LD-LPM : Vous prônez le retour d’un système type intervention ?
X. B. : C’était un excellent système, en céréales en tout cas. Mais ce n’était pas OMC-compatible et cela coûtait trop cher, disait-on. Moi, je demande combien vont coûter ces crises alimentaires à répétition. Les pays du Sud doivent aussi se positionner, car cette question les concerne avant tout. D’autre part, il faut réfléchir à l’encadrement des marchés financiers et des opérateurs qui investissent sur les marchés agricoles. Il ne s’agit pas de remettre en cause l’existence des marchés à terme ni des options, d’autant que ce sont surtout les produits dérivés qui posent problèmes, mais simplement d’éviter que se concentrent dans quelques mains des manipulations influençant lourdement nos marchés.

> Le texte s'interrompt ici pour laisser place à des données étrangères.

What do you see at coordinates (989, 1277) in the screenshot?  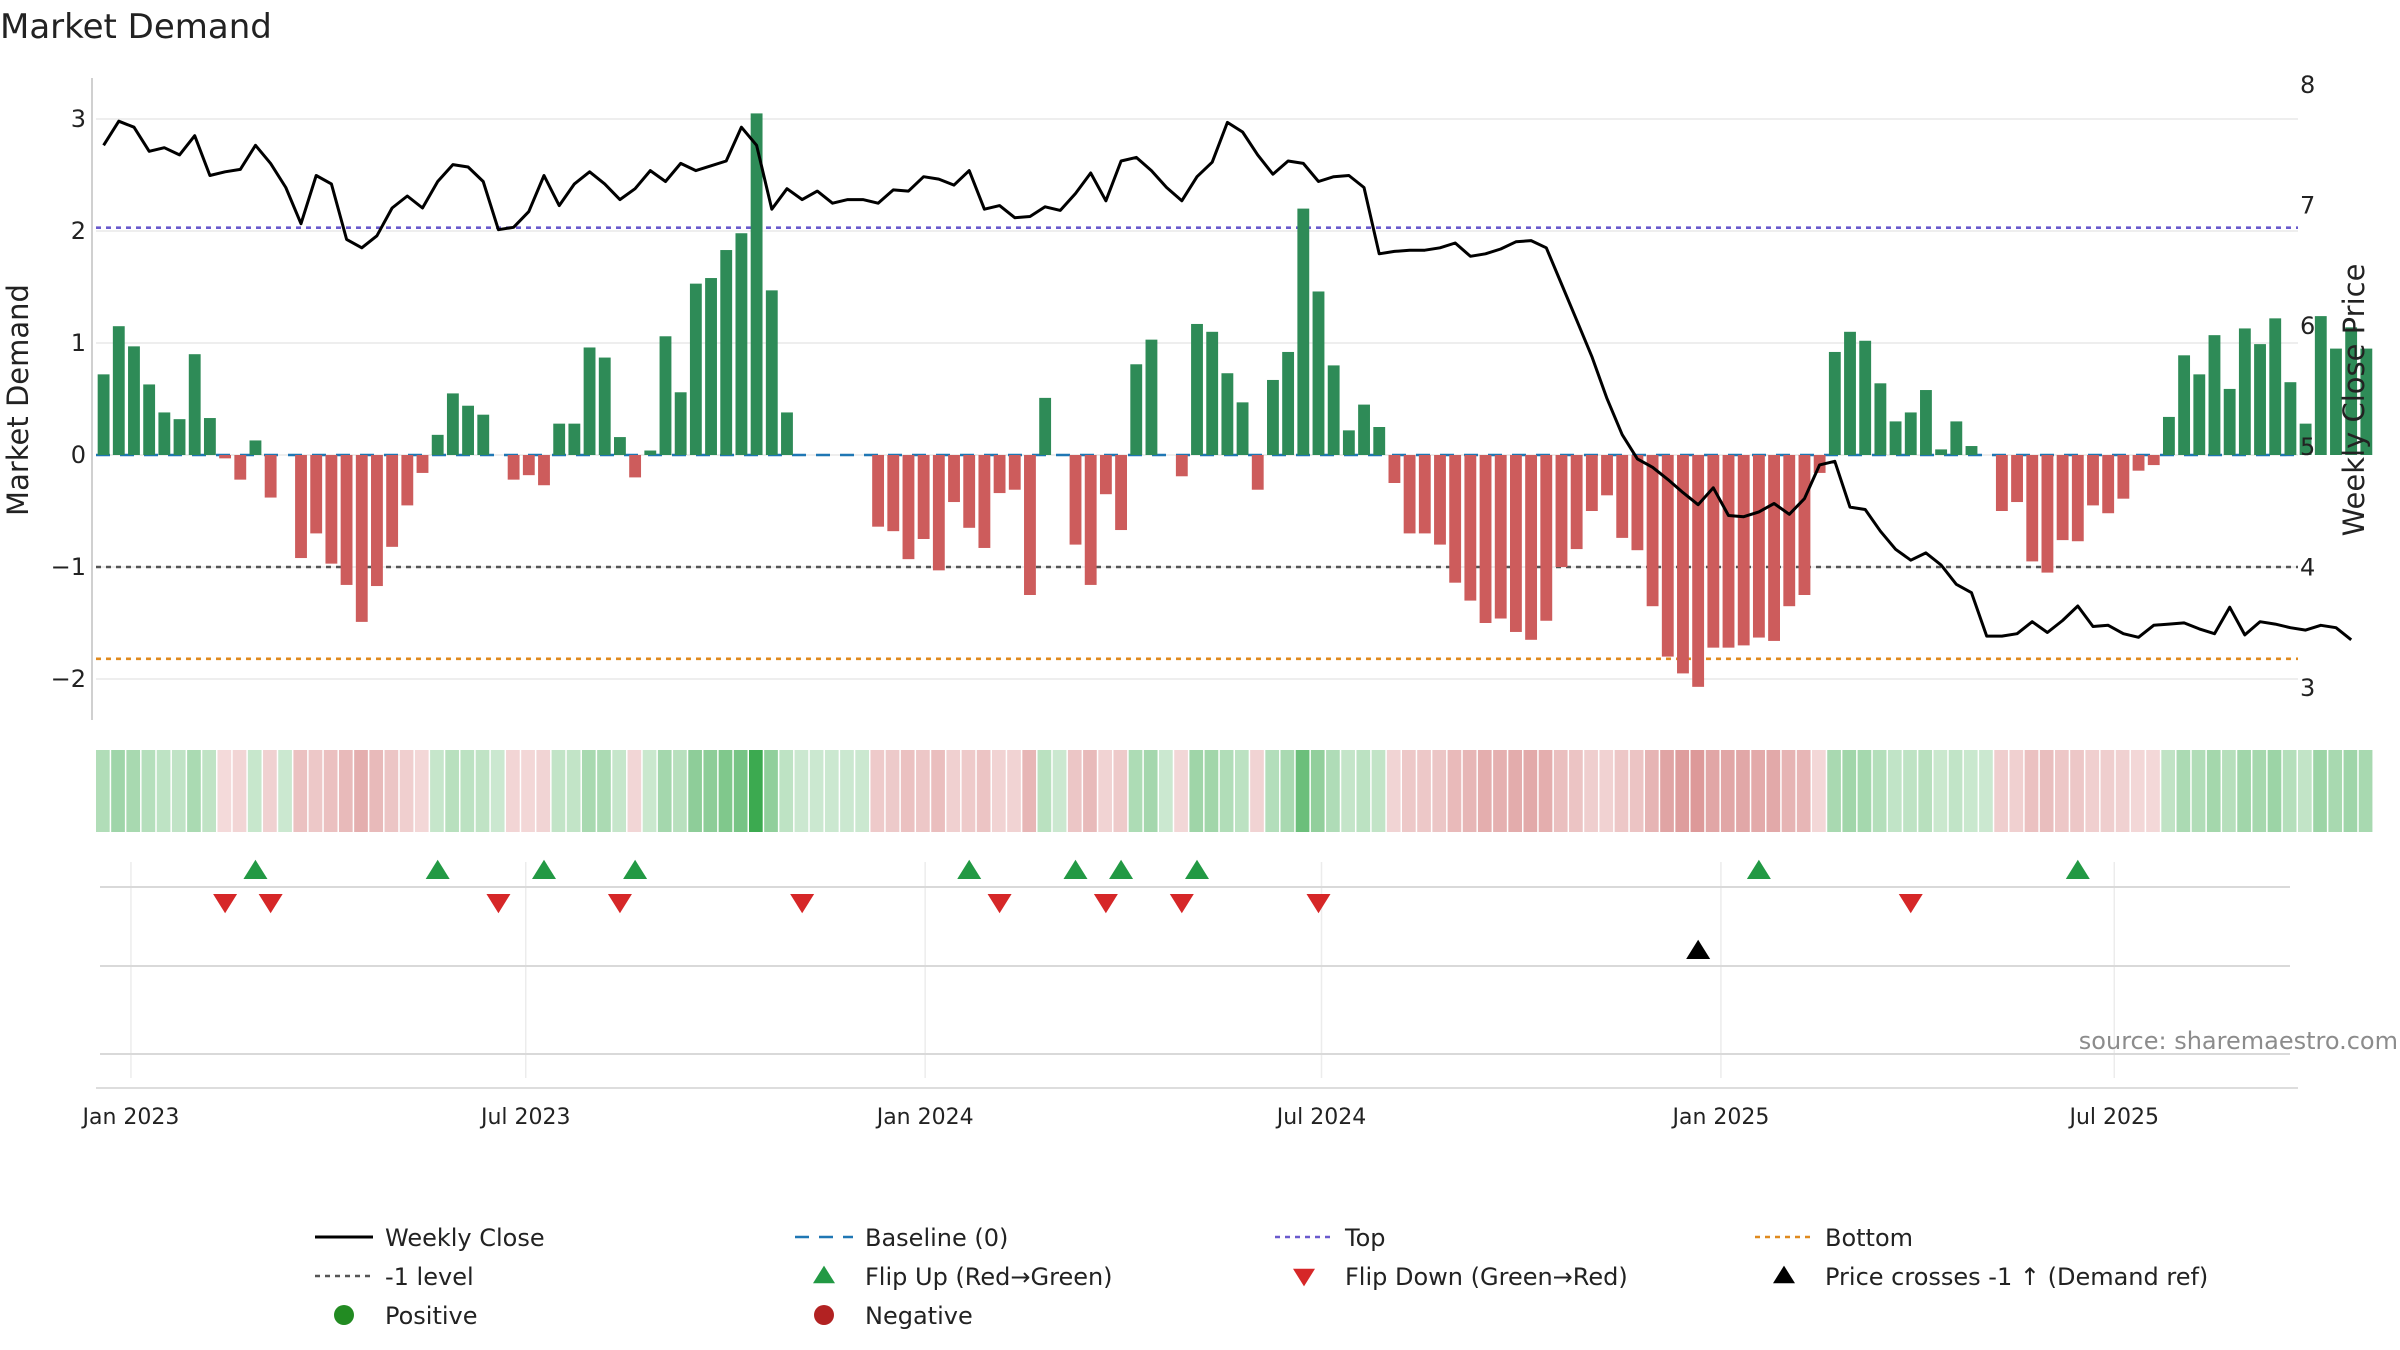 I see `legend-label: Flip Up (Red→Green)` at bounding box center [989, 1277].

LD-LPM : Au niveau de la France, quel volume pourrait constituer un tel stock stratégique ?
X. B. : On pourrait presque dire que la question ne se pose pas pour la France. Si on était cynique, on pourrait dire que l’on profite de la situation, en tout cas au niveau de la ferme France. Ceci dit, ce discours a ses limites car c’est dangereux pour l’économie toute entière. Passez du prix le plus haut au prix le plus bas en 3/4 ans ce n’est plus tenable. Nous avons donc un fort besoin de régulation.
Mais ce terme est trop général. C’est pour cela que nous allons jusqu’à dire qu’une politique de stockage à l’échelle mondiale devrait faire l’objet de discussion au niveau du G20 notamment et de l’abus des marchés financiers, notamment des marchés dérivés car c’est plutôt au niveau de ceux-ci que cela se passe. Les marchés à terme font globalement leur boulot mais les marchés dérivés sont plus dangereux.